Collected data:

▼

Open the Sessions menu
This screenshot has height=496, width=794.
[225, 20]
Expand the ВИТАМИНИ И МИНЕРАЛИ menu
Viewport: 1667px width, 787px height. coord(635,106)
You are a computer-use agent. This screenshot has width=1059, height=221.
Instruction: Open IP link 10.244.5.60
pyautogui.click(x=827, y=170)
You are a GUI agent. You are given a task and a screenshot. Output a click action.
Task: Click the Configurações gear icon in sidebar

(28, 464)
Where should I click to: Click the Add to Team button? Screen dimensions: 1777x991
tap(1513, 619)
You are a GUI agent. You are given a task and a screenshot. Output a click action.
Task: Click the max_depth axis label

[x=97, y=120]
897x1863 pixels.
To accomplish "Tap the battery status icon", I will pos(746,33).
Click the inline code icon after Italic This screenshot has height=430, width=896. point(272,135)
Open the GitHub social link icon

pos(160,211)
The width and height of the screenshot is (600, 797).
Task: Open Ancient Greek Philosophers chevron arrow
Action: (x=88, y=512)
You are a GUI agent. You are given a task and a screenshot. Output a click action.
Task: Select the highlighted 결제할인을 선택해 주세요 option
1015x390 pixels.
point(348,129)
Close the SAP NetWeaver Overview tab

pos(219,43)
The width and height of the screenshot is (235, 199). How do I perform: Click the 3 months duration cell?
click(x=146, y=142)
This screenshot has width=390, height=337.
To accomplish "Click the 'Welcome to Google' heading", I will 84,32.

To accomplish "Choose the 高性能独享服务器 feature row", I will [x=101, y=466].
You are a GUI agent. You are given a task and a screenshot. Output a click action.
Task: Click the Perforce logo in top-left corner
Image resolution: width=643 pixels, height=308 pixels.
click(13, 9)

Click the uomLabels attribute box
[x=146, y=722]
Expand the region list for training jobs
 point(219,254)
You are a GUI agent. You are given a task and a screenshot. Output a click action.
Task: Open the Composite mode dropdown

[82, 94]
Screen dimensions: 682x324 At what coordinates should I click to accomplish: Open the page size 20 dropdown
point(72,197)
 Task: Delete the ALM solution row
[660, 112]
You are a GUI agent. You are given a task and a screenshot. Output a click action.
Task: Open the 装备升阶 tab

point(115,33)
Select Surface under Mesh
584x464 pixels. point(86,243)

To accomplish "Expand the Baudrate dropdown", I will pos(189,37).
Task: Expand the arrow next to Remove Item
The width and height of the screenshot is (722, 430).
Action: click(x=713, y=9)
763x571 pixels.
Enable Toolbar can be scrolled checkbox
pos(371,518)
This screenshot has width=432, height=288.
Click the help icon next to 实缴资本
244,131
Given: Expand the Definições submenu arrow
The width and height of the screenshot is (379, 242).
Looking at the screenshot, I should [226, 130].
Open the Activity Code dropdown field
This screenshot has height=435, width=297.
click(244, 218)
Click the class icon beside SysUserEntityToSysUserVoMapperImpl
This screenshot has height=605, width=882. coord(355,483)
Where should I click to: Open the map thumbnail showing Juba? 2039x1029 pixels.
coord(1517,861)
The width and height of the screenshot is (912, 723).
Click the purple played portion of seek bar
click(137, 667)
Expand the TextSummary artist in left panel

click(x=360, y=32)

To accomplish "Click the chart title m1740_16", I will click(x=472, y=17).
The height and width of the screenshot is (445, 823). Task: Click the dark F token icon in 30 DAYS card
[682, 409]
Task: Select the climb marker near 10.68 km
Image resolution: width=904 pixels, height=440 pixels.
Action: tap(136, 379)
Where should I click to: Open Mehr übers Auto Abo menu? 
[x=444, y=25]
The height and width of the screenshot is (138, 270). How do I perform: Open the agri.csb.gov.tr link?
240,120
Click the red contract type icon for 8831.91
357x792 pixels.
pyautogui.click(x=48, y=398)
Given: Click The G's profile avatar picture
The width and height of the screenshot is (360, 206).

▲

■ WORK ORDER ■
Please restate every record above word for word.

■ ANSWER TO THIS TASK ■
Open the Sessions menu
This screenshot has height=496, width=794.
[225, 20]
Expand the ВИТАМИНИ И МИНЕРАЛИ menu
Viewport: 1667px width, 787px height. coord(635,106)
You are a computer-use agent. This screenshot has width=1059, height=221.
Instruction: Open IP link 10.244.5.60
pyautogui.click(x=827, y=170)
You are a GUI agent. You are given a task and a screenshot. Output a click action.
Task: Click the Configurações gear icon in sidebar

(28, 464)
Where should I click to: Click the Add to Team button? Screen dimensions: 1777x991
tap(1513, 619)
You are a GUI agent. You are given a task and a screenshot. Output a click action.
Task: Click the max_depth axis label

[x=97, y=120]
897x1863 pixels.
To accomplish "Tap the battery status icon", I will pos(746,33).
Click the inline code icon after Italic This screenshot has height=430, width=896. point(272,135)
Open the GitHub social link icon

pos(160,211)
The width and height of the screenshot is (600, 797).
Task: Open Ancient Greek Philosophers chevron arrow
Action: (x=88, y=512)
You are a GUI agent. You are given a task and a screenshot. Output a click action.
Task: Select the highlighted 결제할인을 선택해 주세요 option
1015x390 pixels.
point(348,129)
Close the SAP NetWeaver Overview tab

pos(219,43)
The width and height of the screenshot is (235, 199). How do I perform: Click the 3 months duration cell?
click(x=146, y=142)
This screenshot has width=390, height=337.
To accomplish "Click the 'Welcome to Google' heading", I will 84,32.

To accomplish "Choose the 高性能独享服务器 feature row", I will [x=101, y=466].
You are a GUI agent. You are given a task and a screenshot. Output a click action.
Task: Click the Perforce logo in top-left corner
Image resolution: width=643 pixels, height=308 pixels.
click(13, 9)

Click the uomLabels attribute box
[x=146, y=722]
Expand the region list for training jobs
 point(219,254)
You are a GUI agent. You are given a task and a screenshot. Output a click action.
Task: Open the Composite mode dropdown

[82, 94]
Screen dimensions: 682x324 At what coordinates should I click to accomplish: Open the page size 20 dropdown
point(72,197)
 Task: Delete the ALM solution row
[660, 112]
You are a GUI agent. You are given a task and a screenshot. Output a click action.
Task: Open the 装备升阶 tab

point(115,33)
Select Surface under Mesh
584x464 pixels. point(86,243)

To accomplish "Expand the Baudrate dropdown", I will pos(189,37).
Task: Expand the arrow next to Remove Item
The width and height of the screenshot is (722, 430).
Action: click(x=713, y=9)
763x571 pixels.
Enable Toolbar can be scrolled checkbox
pos(371,518)
This screenshot has width=432, height=288.
Click the help icon next to 实缴资本
244,131
Given: Expand the Definições submenu arrow
The width and height of the screenshot is (379, 242).
Looking at the screenshot, I should [226, 130].
Open the Activity Code dropdown field
This screenshot has height=435, width=297.
click(244, 218)
Click the class icon beside SysUserEntityToSysUserVoMapperImpl
This screenshot has height=605, width=882. coord(355,483)
Where should I click to: Open the map thumbnail showing Juba? 2039x1029 pixels.
coord(1517,861)
The width and height of the screenshot is (912, 723).
Click the purple played portion of seek bar
click(137, 667)
Expand the TextSummary artist in left panel

click(x=360, y=32)

To accomplish "Click the chart title m1740_16", I will click(x=472, y=17).
The height and width of the screenshot is (445, 823). Task: Click the dark F token icon in 30 DAYS card
[682, 409]
Task: Select the climb marker near 10.68 km
Image resolution: width=904 pixels, height=440 pixels.
Action: tap(136, 379)
Where should I click to: Open Mehr übers Auto Abo menu? 
[x=444, y=25]
The height and width of the screenshot is (138, 270). How do I perform: Open the agri.csb.gov.tr link?
240,120
Click the red contract type icon for 8831.91
357x792 pixels.
pyautogui.click(x=48, y=398)
Given: Click The G's profile avatar picture
The width and height of the screenshot is (360, 206).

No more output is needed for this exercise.